* Action item: Set down, exactly as written, the lines from the line holding "Image resolution: width=1456" to the end of the data, inclusive, skipping any pictures.

* Material for the task:
======
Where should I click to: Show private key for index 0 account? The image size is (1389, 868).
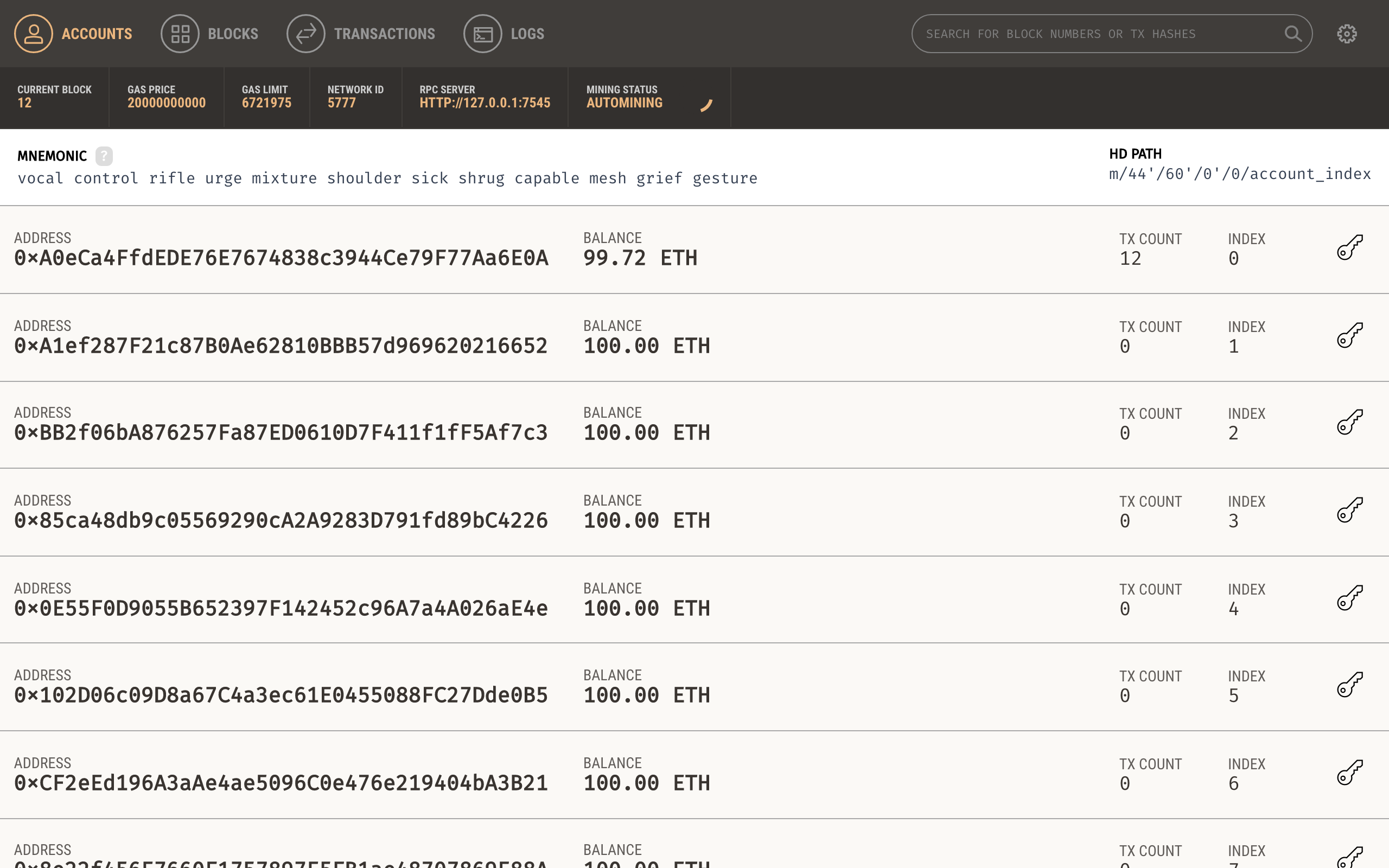[1349, 248]
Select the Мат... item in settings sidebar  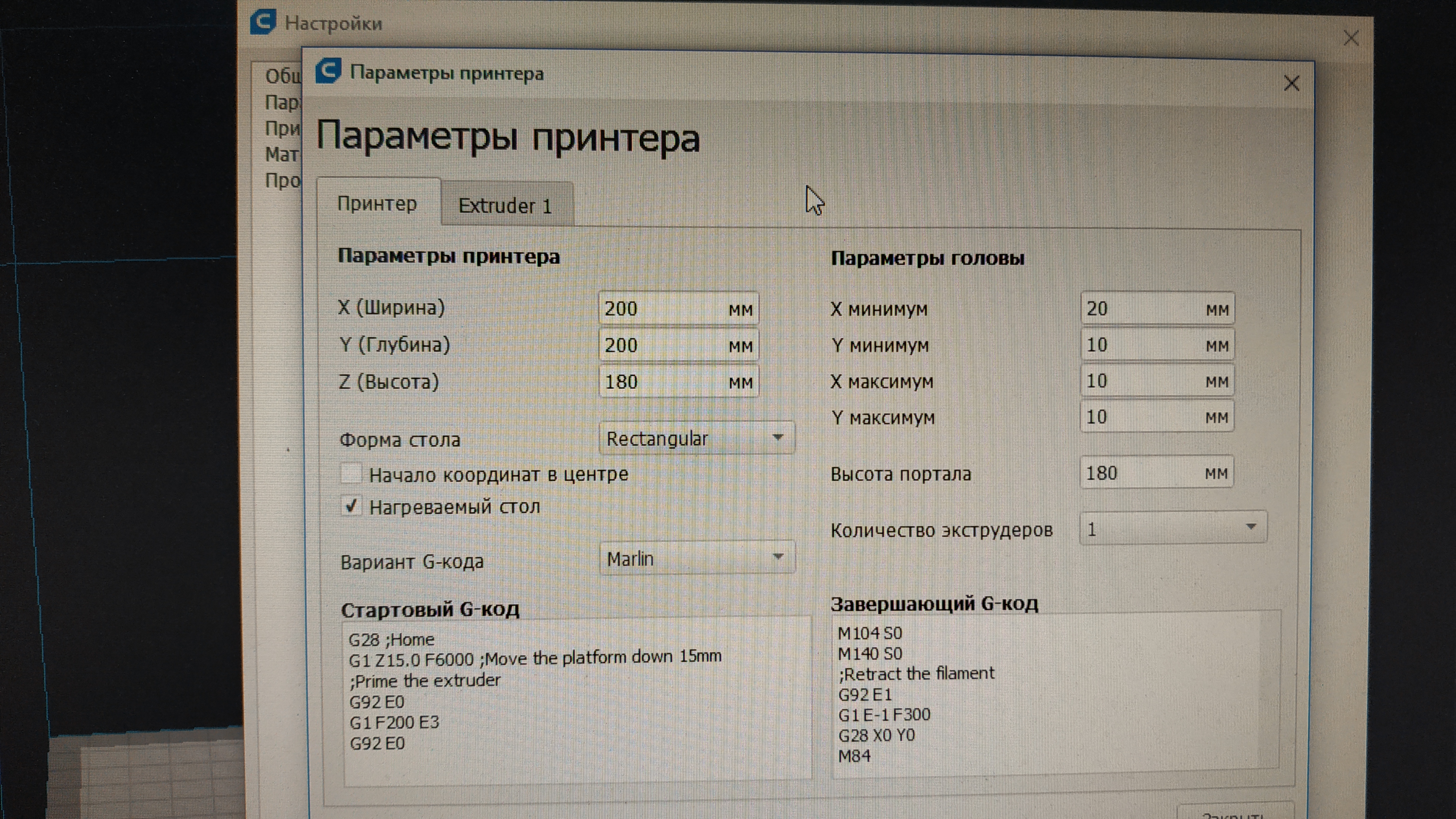pos(282,154)
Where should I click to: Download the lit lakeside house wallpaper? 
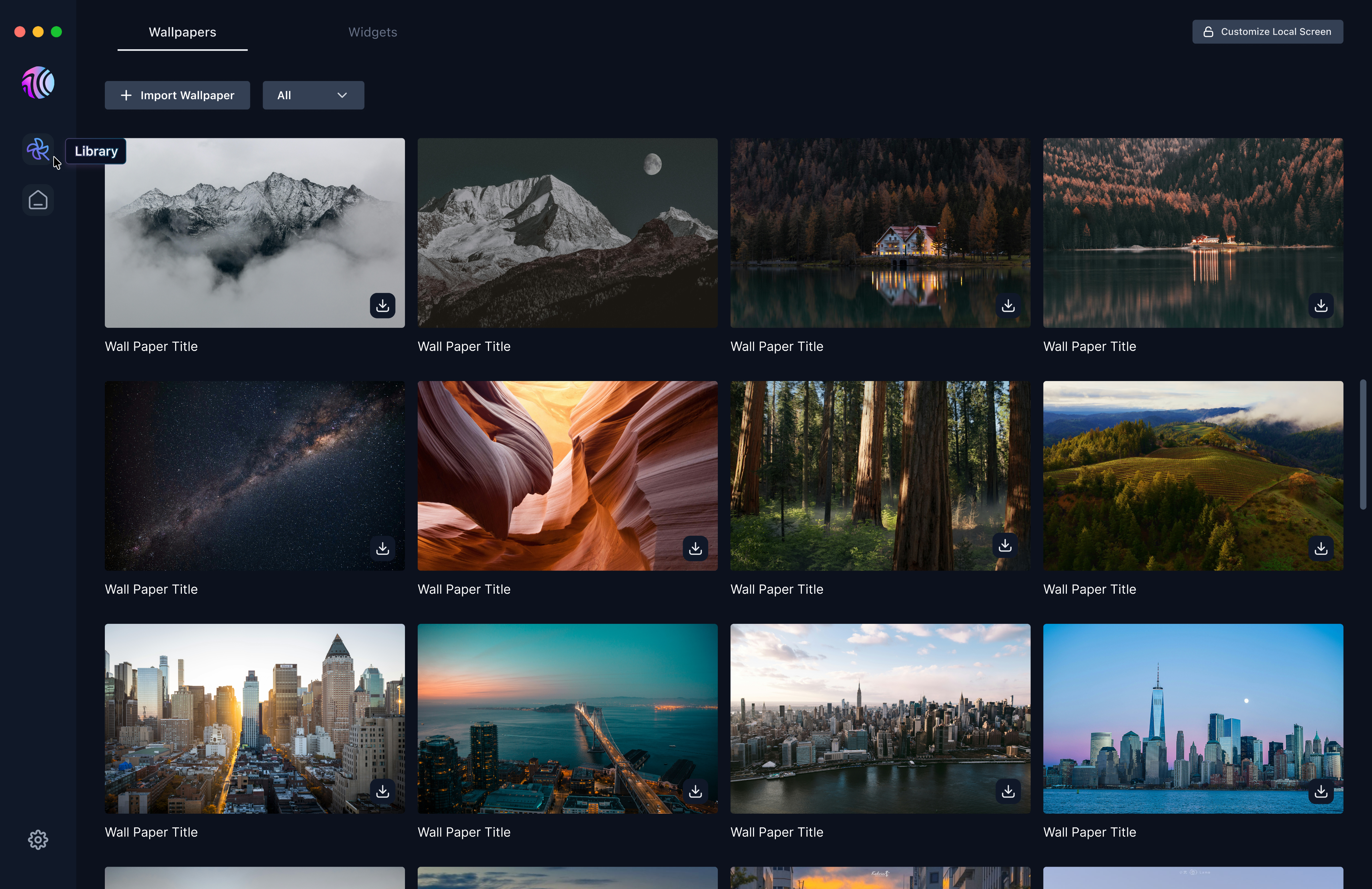(1008, 305)
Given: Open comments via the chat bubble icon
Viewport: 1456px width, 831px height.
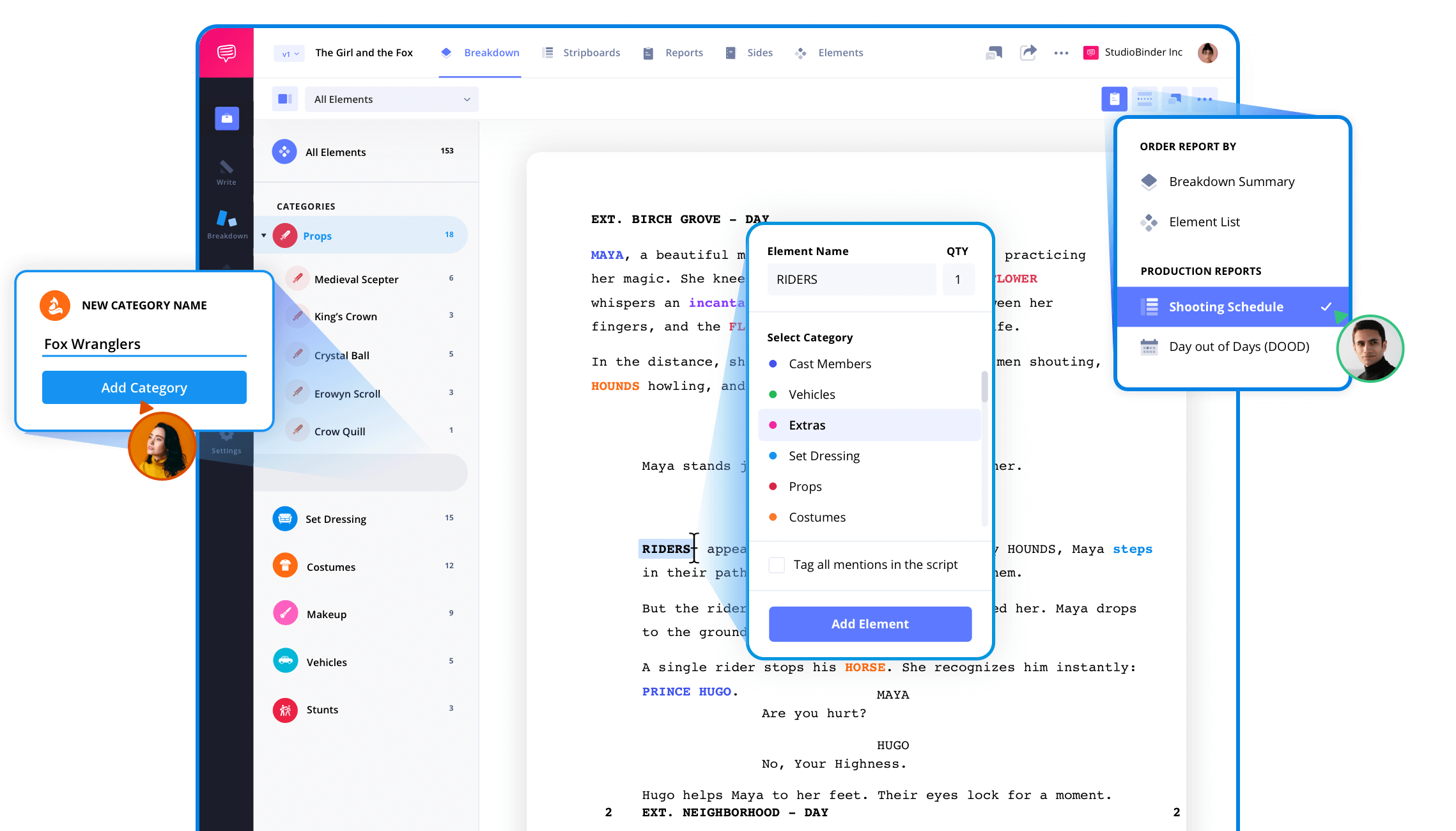Looking at the screenshot, I should click(993, 52).
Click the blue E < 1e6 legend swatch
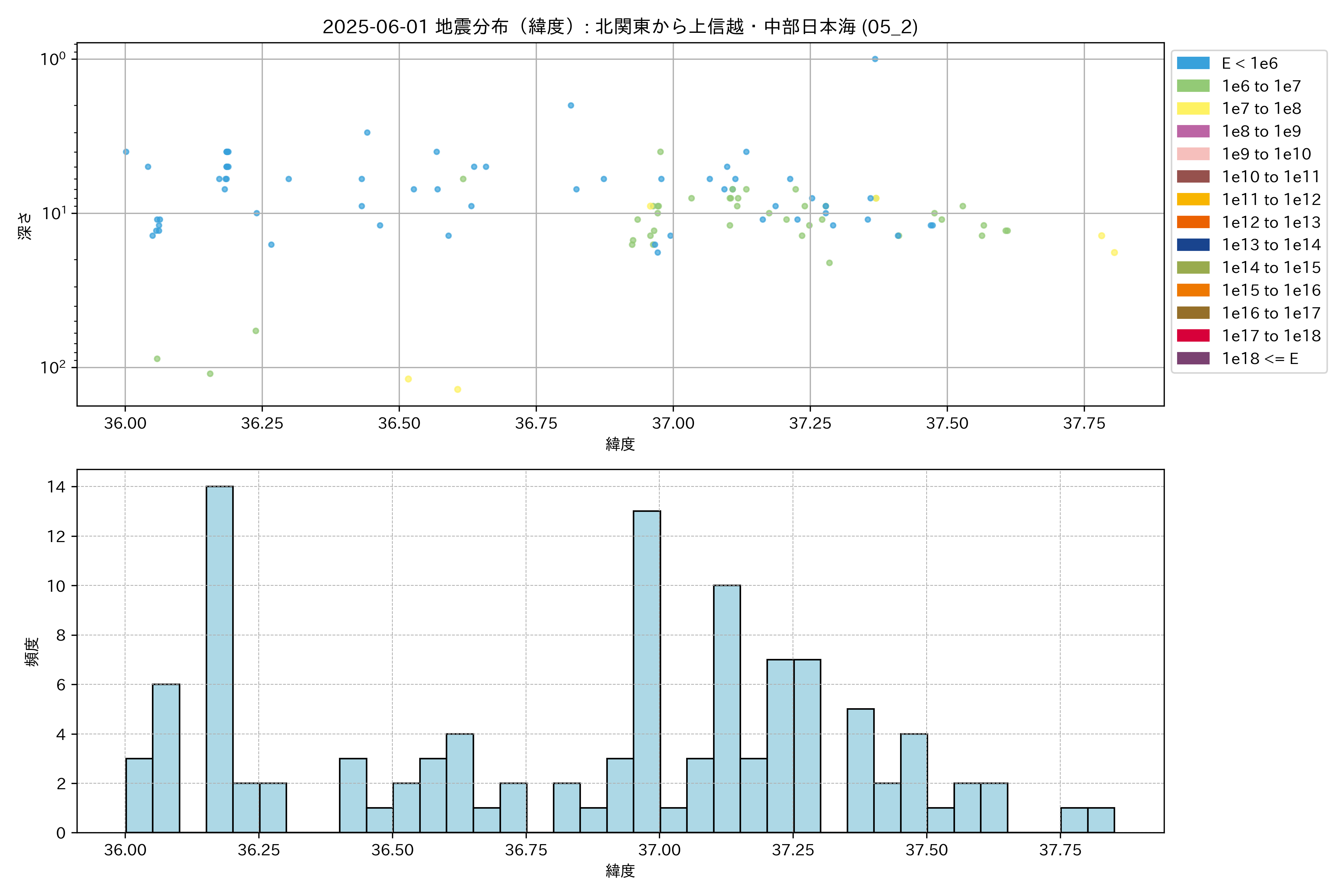Image resolution: width=1344 pixels, height=896 pixels. 1192,63
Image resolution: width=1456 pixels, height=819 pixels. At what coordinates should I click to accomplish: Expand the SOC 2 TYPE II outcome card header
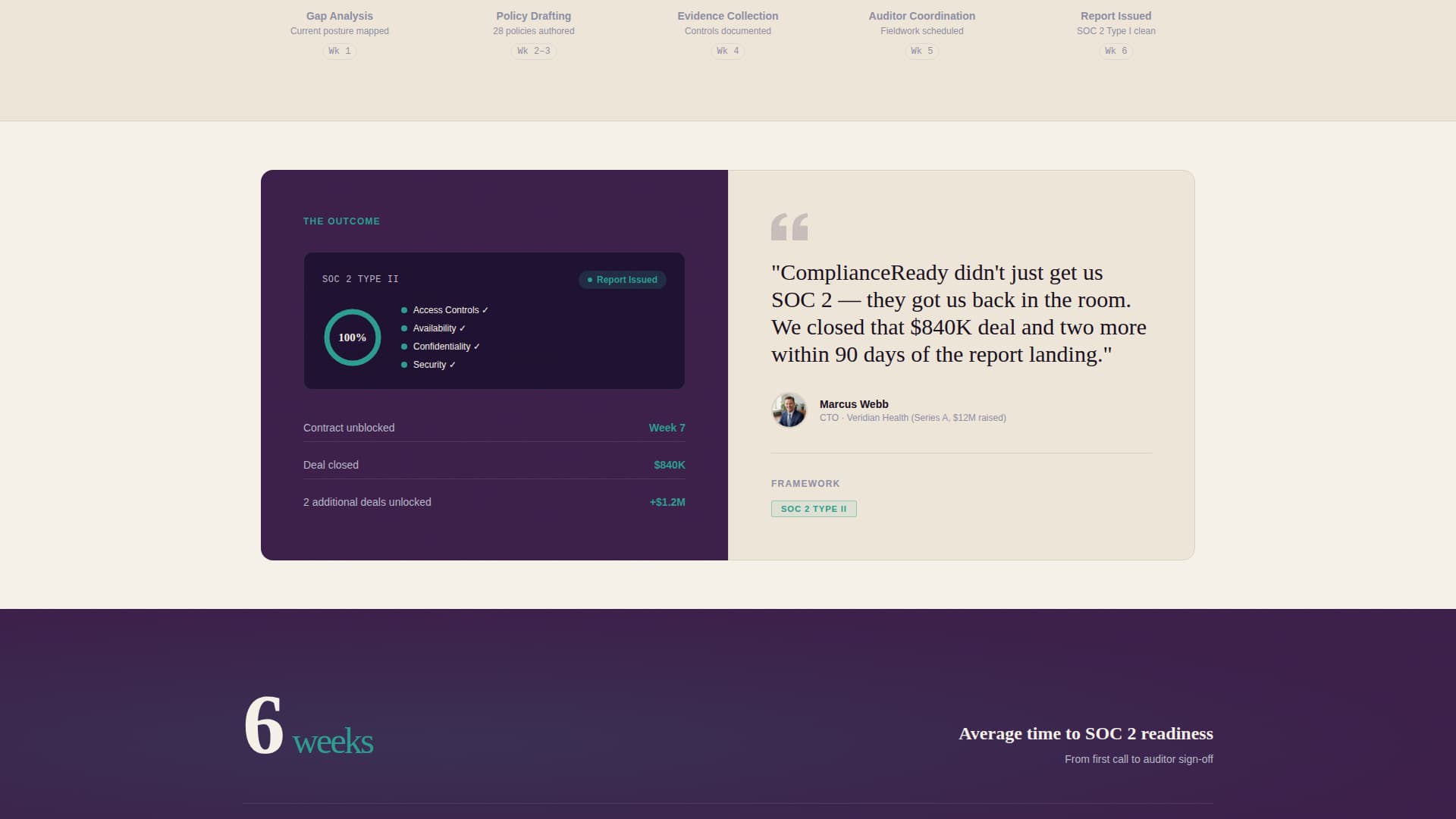click(x=359, y=279)
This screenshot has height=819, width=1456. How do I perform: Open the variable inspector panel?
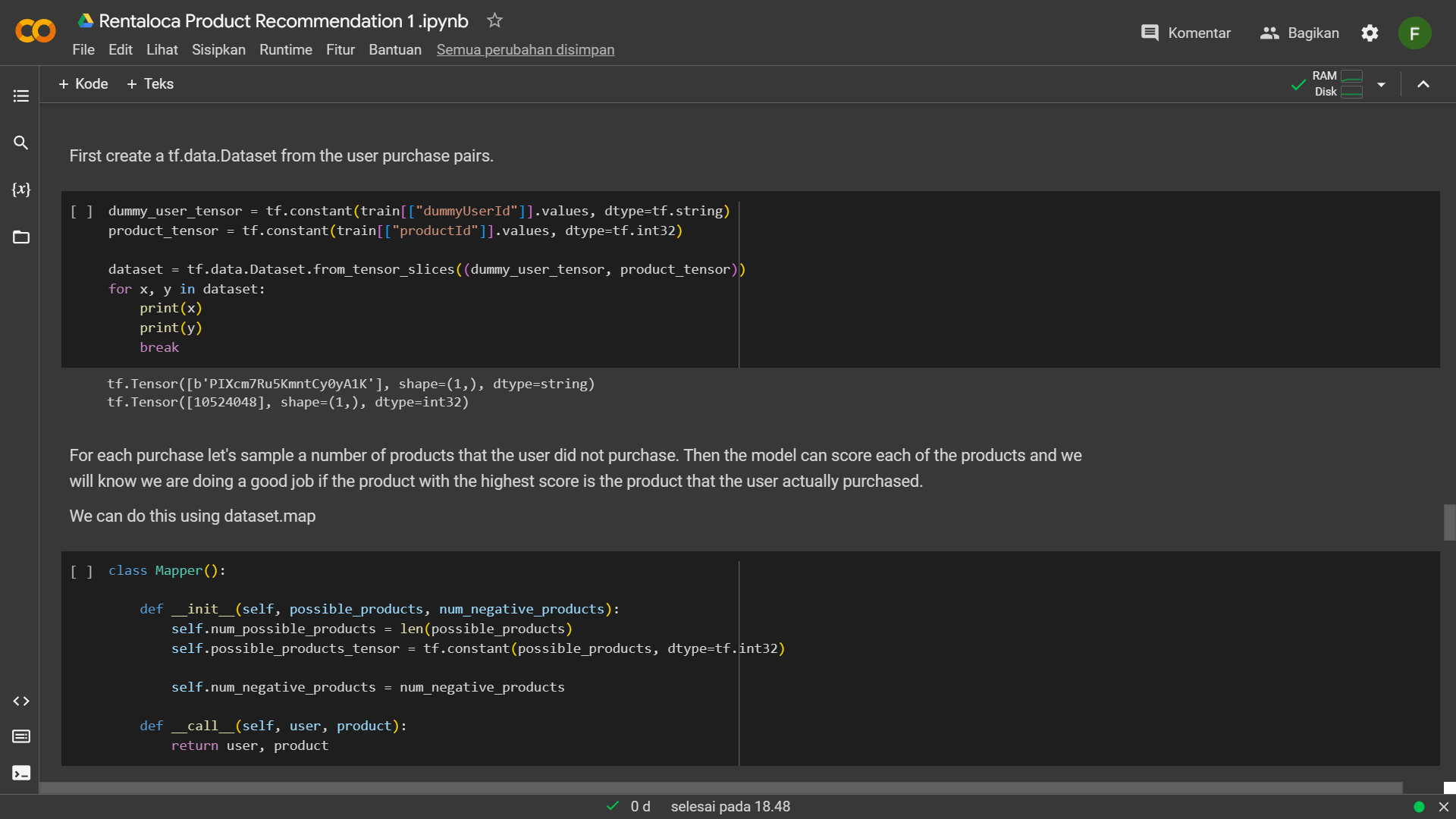[x=20, y=190]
======
* Solved exercise:
Image resolution: width=1456 pixels, height=819 pixels. At what coordinates should I click to accomplish: Expand the SOC 2 TYPE II outcome card header
click(x=359, y=279)
This screenshot has height=819, width=1456. How do I perform: Open the variable inspector panel?
[x=20, y=190]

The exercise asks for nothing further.